▶ [WHAT NEEDS TO BE DONE] Revise the records below so that "Viewport" becomes "Display area" wherever it occurs, leaving everything else unchanged.
** start of RECORDS TO USE **
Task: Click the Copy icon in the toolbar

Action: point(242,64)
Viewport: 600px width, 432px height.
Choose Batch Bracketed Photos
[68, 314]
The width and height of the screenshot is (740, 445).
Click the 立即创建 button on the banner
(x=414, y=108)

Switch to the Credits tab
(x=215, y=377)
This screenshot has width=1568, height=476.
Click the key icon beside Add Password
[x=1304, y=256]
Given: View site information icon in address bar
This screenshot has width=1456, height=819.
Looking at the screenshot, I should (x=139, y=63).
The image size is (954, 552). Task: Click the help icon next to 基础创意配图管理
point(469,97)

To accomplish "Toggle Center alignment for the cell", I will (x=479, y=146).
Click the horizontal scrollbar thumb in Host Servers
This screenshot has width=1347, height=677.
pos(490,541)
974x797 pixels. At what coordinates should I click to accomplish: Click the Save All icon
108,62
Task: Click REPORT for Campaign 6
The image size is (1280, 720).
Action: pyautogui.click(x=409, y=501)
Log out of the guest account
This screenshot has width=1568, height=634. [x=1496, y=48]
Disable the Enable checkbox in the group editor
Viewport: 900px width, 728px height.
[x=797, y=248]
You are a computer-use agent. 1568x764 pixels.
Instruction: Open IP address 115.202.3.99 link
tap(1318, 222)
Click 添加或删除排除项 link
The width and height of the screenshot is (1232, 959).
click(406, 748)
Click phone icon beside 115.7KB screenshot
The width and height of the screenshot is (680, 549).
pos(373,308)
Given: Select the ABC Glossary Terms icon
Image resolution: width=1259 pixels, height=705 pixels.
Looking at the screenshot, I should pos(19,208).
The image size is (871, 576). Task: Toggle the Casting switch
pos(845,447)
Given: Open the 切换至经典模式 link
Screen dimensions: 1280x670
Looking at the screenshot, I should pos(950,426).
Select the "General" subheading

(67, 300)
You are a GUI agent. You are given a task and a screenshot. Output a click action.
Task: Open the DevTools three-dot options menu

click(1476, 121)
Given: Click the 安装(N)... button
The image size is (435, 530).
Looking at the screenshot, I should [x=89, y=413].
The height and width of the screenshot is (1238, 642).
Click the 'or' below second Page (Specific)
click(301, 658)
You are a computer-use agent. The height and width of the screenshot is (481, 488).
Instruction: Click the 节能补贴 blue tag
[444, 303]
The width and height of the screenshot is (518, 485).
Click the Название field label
** end of RECORDS TO USE **
▶ [PROBLEM SOLUTION]
Task: Click the Copy icon in the toolbar

Action: point(242,64)
Display area: 600px width, 432px height.
Choose Batch Bracketed Photos
[68, 314]
The width and height of the screenshot is (740, 445).
Click the 立即创建 button on the banner
(x=414, y=108)

Switch to the Credits tab
(x=215, y=377)
This screenshot has width=1568, height=476.
Click the key icon beside Add Password
[x=1304, y=256]
Given: View site information icon in address bar
This screenshot has width=1456, height=819.
Looking at the screenshot, I should (x=139, y=63).
The image size is (954, 552). Task: Click the help icon next to 基础创意配图管理
point(469,97)

To accomplish "Toggle Center alignment for the cell", I will (x=479, y=146).
Click the horizontal scrollbar thumb in Host Servers
This screenshot has width=1347, height=677.
pos(490,541)
974x797 pixels. At what coordinates should I click to accomplish: Click the Save All icon
108,62
Task: Click REPORT for Campaign 6
The image size is (1280, 720).
Action: pyautogui.click(x=409, y=501)
Log out of the guest account
This screenshot has width=1568, height=634. [x=1496, y=48]
Disable the Enable checkbox in the group editor
Display area: 900px width, 728px height.
[x=797, y=248]
You are a computer-use agent. 1568x764 pixels.
Instruction: Open IP address 115.202.3.99 link
tap(1318, 222)
Click 添加或删除排除项 link
The width and height of the screenshot is (1232, 959).
click(406, 748)
Click phone icon beside 115.7KB screenshot
The width and height of the screenshot is (680, 549).
pos(373,308)
Given: Select the ABC Glossary Terms icon
Image resolution: width=1259 pixels, height=705 pixels.
Looking at the screenshot, I should pos(19,208).
The image size is (871, 576). Task: Toggle the Casting switch
pos(845,447)
Given: Open the 切换至经典模式 link
Screen dimensions: 1280x670
Looking at the screenshot, I should pos(950,426).
Select the "General" subheading

(67, 300)
You are a GUI agent. You are given a task and a screenshot. Output a click action.
Task: Open the DevTools three-dot options menu

click(1476, 121)
Given: Click the 安装(N)... button
The image size is (435, 530).
Looking at the screenshot, I should [x=89, y=413].
The height and width of the screenshot is (1238, 642).
Click the 'or' below second Page (Specific)
click(301, 658)
You are a computer-use agent. The height and width of the screenshot is (481, 488).
Instruction: Click the 节能补贴 blue tag
[444, 303]
The width and height of the screenshot is (518, 485).
Click the Название field label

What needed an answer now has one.